All of the popular press that the Austrian school of economics, the Mises Institute, the Austrian business cycle theory, and the Physiocrats like Frederic Bastiat have garnered lately has led Paul Krugman to try to rewrite Hayek out of the history of macroeconomics contra all facts against him.
Krugman begins:
“Friedrich Hayek is not an important figure in the history of macroeconomics.”

Yet, he was only willing to do so under the cover of a David Warsh article where Warsh states: “With the publication of ‘The Use of Knowledge in Society’ in the American Economic Review in 1945, [Hayek] essentially won on the ‘calculation debate,’ conducted with Ludwig von Mises and Oscar Lange, concerning the possibility of central planning.”
Krugman neglects to mention that Warsh goes on to discuss the contributions of Dr. Robert Nozick, Rep. Ron Paul, and George Mason Economics professor Russ Roberts and filmmaker John Papola’s two widely-viewed videos, “Fear the Boom and Bust” and “The Fight of the Century.” Or, his citing approvingly of Bruce Caldwell of Duke University‘s summation that [Hayek's] “‘twin ideas of evolution and spontaneous order’ become prominent, especially the idea of cultural evolution, with its emphasis on rules, norms, and decentralization.”

• Challenge 1
According to the passage on Krugman and Hayek, which Hayek article appeared in the American Economic Review in 1945?
• Challenge 2
Continue the passage on Krugman and Hayek from its final sentence.

• Collected material
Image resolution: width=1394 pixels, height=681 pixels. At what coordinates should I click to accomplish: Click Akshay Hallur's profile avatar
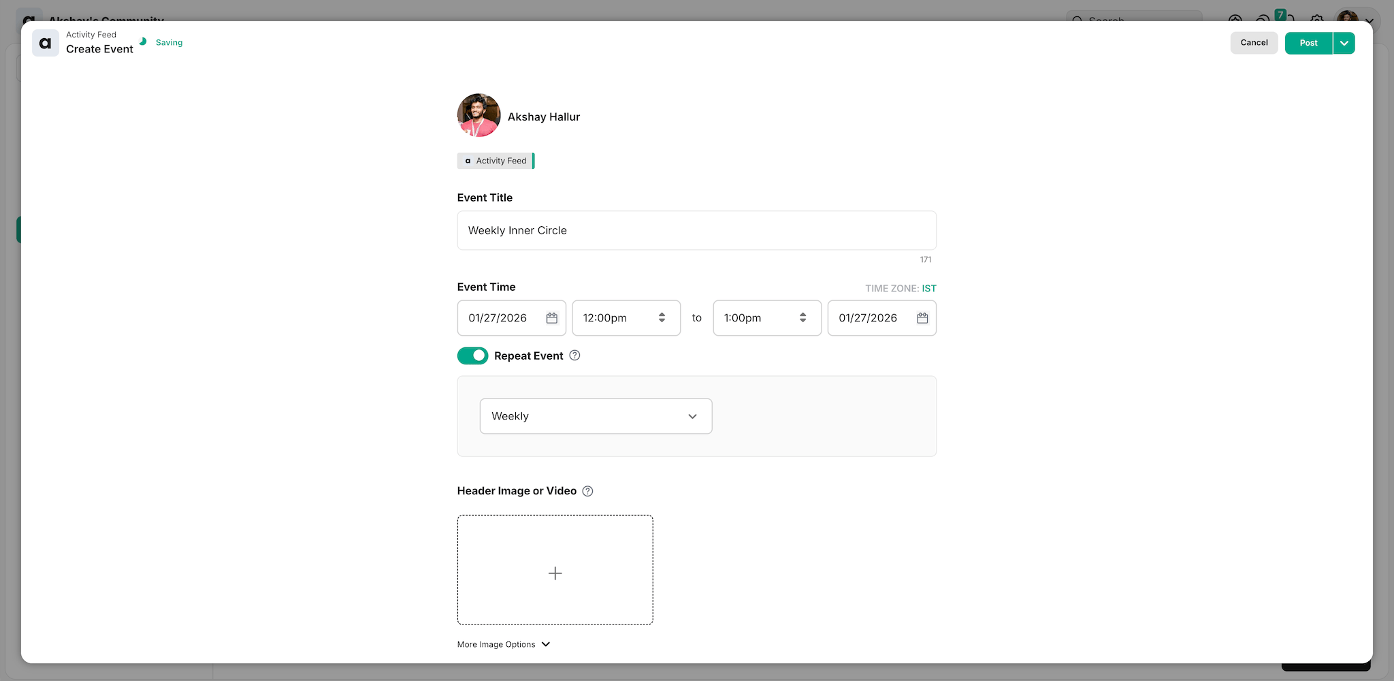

• Exercise response 1
"The Use of Knowledge in Society."

• Exercise response 2
Krugman may also want to reread Warsh’s final paragraph where he states:
“These are today lively concepts in laboratories and universities around the world.”
And, then we can read the words of the Nobel committee that awarded Professor Friedrich von Hayek the Nobel:
“Hayek’s contributions in the fields of economic theory are both deep-probing and original. His scholarly books and articles during the 1920s and 30s sparked off an extremely lively debate. It was in particular his theory of business cycles and his conception of the effects of monetary and credit policy which aroused attention. He attempted to penetrate more deeply into cyclical interrelations than was usual during that period by bringing considerations of capital and structural theory into the analysis. Perhaps in part because of this deepening of business-cycle analysis, Hayek was one of the few economists who were able to foresee the risk of a major economic crisis in the 1920s, his warnings in fact being uttered well before the great collapse occurred in the autumn of 1929…
“His conclusion is that it is only through a far-reaching decentralization in a market system with competition and free price formation that it is possible to achieve an efficient use of all this knowledge and information. Hayek shows how prices as such are the carriers of essential information on cost and demand conditions, how the price system is a mechanism for communication of knowledge and information, and how this system can mean an efficient use of highly decentralized resources of knowledge.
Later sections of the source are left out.